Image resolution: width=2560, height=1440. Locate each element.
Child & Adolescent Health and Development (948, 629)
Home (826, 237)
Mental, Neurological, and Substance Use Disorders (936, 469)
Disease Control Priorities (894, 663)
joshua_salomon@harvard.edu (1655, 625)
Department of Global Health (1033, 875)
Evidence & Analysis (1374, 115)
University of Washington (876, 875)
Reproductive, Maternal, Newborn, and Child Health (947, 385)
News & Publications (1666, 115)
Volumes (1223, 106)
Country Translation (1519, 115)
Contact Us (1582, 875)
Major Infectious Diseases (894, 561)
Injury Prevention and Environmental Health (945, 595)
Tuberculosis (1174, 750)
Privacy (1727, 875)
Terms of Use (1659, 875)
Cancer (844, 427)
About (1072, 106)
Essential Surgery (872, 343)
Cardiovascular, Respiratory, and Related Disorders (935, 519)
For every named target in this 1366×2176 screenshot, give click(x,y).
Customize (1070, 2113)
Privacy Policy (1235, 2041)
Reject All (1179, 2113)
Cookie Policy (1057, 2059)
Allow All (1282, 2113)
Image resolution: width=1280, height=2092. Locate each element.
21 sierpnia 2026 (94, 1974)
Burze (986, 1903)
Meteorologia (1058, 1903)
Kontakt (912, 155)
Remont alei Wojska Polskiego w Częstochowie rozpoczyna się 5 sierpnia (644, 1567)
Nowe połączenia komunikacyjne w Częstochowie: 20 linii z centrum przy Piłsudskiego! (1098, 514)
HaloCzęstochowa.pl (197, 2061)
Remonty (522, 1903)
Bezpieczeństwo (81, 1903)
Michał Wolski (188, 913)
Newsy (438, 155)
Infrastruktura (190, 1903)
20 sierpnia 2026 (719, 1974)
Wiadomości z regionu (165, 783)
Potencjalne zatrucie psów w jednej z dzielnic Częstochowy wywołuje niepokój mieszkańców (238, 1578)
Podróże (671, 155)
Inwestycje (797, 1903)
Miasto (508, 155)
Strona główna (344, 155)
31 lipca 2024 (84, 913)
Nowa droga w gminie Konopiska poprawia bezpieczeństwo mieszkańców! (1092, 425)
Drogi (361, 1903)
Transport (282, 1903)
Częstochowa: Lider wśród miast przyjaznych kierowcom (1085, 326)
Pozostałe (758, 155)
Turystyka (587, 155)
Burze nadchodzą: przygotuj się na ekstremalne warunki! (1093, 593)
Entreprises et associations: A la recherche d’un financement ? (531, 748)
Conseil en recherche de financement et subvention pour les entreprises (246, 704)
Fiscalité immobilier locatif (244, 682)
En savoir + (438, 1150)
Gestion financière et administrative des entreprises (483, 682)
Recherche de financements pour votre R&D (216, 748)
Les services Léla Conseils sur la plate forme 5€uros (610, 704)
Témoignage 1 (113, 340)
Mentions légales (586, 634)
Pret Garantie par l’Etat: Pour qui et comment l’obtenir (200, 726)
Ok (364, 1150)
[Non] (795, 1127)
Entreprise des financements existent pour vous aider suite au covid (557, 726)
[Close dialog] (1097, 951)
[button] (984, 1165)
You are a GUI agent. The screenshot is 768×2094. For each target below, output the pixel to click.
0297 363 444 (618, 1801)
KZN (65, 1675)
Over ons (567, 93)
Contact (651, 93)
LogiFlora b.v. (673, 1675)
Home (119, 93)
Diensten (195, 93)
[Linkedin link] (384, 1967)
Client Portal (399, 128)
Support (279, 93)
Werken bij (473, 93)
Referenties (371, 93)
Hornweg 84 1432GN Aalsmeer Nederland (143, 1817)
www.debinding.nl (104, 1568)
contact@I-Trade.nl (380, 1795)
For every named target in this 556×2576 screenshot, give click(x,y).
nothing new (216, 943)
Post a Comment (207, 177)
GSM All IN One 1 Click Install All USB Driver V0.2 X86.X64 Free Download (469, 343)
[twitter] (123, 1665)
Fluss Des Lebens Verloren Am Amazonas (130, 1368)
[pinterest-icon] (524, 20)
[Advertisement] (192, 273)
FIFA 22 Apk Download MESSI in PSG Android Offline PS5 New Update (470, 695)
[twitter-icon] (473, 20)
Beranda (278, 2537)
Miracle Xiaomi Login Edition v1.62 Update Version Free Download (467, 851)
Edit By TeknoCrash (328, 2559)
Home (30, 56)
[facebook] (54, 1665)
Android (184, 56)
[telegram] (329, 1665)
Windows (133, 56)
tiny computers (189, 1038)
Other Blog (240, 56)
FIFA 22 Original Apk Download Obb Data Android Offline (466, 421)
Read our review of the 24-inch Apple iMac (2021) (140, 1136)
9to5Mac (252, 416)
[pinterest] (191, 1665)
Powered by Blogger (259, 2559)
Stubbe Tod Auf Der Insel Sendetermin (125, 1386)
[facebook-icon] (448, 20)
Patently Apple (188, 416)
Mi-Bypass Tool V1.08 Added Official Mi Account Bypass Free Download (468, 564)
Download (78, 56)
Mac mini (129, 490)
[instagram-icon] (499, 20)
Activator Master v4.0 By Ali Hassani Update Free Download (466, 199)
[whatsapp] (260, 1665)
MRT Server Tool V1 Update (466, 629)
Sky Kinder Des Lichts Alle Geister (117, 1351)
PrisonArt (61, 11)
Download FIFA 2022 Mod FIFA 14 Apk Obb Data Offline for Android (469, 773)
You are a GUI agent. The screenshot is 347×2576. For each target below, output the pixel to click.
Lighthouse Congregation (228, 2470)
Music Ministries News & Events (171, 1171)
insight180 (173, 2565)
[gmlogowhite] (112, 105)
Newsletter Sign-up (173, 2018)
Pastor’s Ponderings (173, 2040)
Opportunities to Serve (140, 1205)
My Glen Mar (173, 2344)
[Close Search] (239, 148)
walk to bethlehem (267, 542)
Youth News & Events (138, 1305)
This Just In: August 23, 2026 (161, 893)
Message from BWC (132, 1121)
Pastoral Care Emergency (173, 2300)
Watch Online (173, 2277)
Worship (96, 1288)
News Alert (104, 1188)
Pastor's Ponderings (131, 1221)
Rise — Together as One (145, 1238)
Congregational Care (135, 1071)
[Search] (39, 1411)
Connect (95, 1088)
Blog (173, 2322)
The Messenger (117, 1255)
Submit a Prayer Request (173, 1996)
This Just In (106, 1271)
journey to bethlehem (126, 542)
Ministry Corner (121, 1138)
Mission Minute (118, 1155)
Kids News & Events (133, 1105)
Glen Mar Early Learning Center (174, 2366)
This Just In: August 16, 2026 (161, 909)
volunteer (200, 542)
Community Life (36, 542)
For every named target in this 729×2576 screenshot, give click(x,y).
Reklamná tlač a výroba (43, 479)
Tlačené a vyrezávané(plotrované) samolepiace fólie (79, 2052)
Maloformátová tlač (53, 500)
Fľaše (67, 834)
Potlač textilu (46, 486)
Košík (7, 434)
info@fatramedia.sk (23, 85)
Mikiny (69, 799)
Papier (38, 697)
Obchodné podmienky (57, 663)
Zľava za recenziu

**What needs to be done:** Set down, exactly as they appear above, all lines from the one that has "[button] (984, 1165)" down to the one that has "Referenties (371, 93)", including those two and no others.

**Exercise response:**
[button] (984, 1165)
You are a GUI agent. The screenshot is 768×2094. For each target below, output the pixel to click.
0297 363 444 (618, 1801)
KZN (65, 1675)
Over ons (567, 93)
Contact (651, 93)
LogiFlora b.v. (673, 1675)
Home (119, 93)
Diensten (195, 93)
[Linkedin link] (384, 1967)
Client Portal (399, 128)
Support (279, 93)
Werken bij (473, 93)
Referenties (371, 93)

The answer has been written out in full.